Screen grounding examples

■ ■ ■ ■ ■ ■ ■

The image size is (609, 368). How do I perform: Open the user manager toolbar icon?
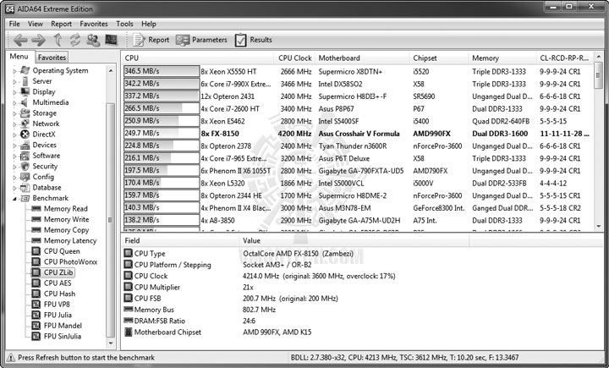point(93,40)
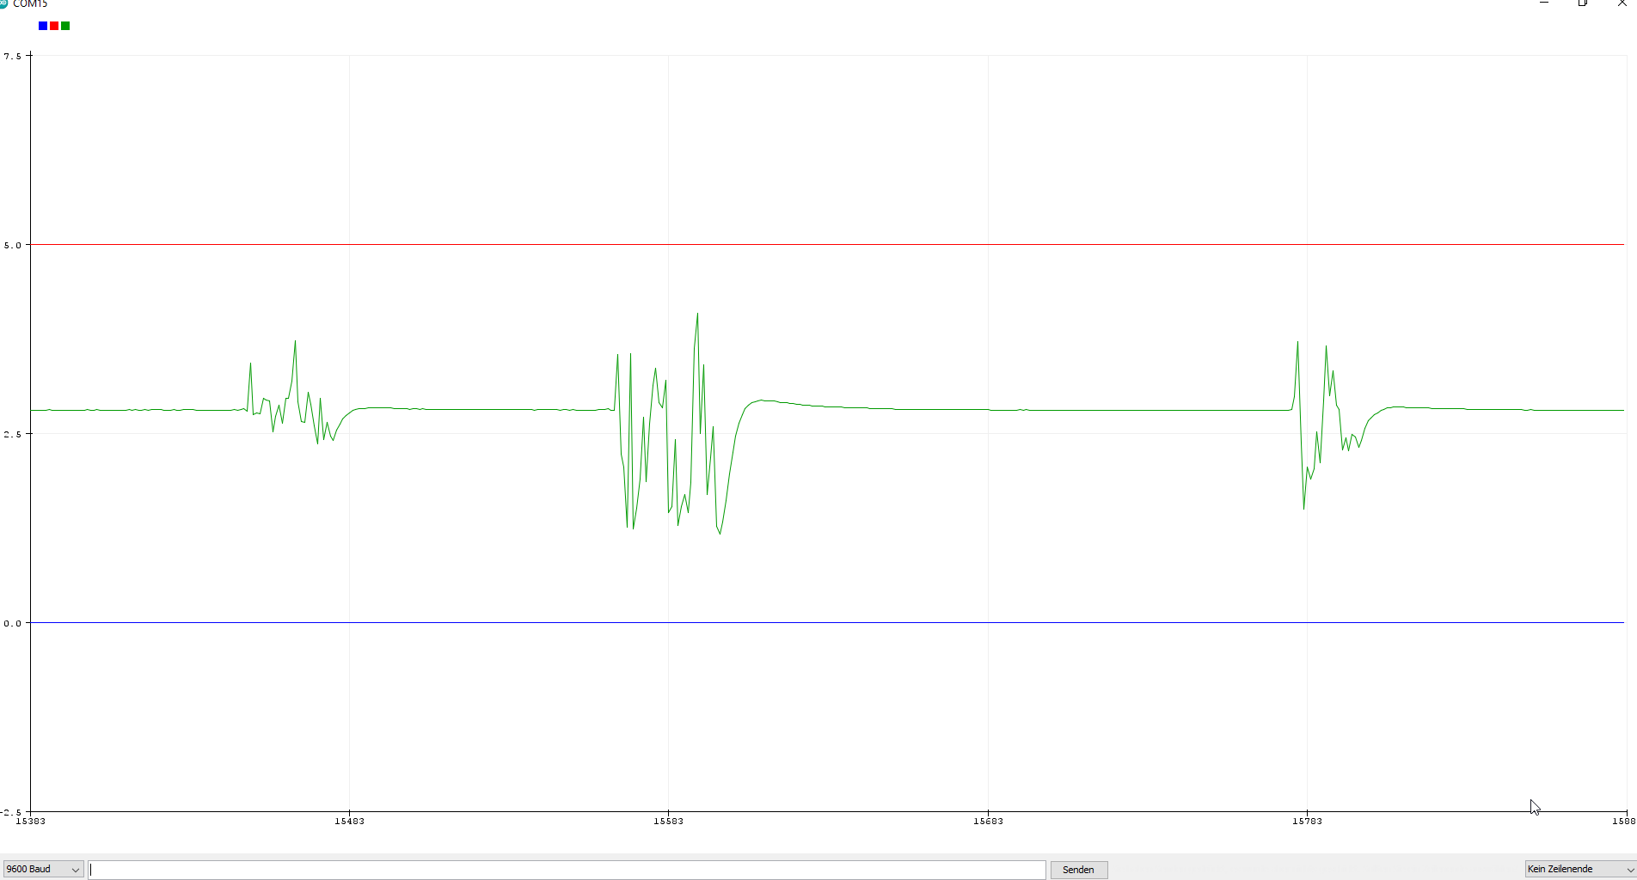Click the 15483 x-axis tick label
The width and height of the screenshot is (1637, 880).
click(349, 821)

■ ■ ■ ■ ■ ■ ■

CHALLENGE: Repeat all of the items above word for word, leaving out the pictures.

ANSWER FOR THE TASK:
The image size is (609, 368). How do I perform: Open the user manager toolbar icon?
point(93,40)
Click the 15483 x-axis tick label
The width and height of the screenshot is (1637, 880).
click(349, 821)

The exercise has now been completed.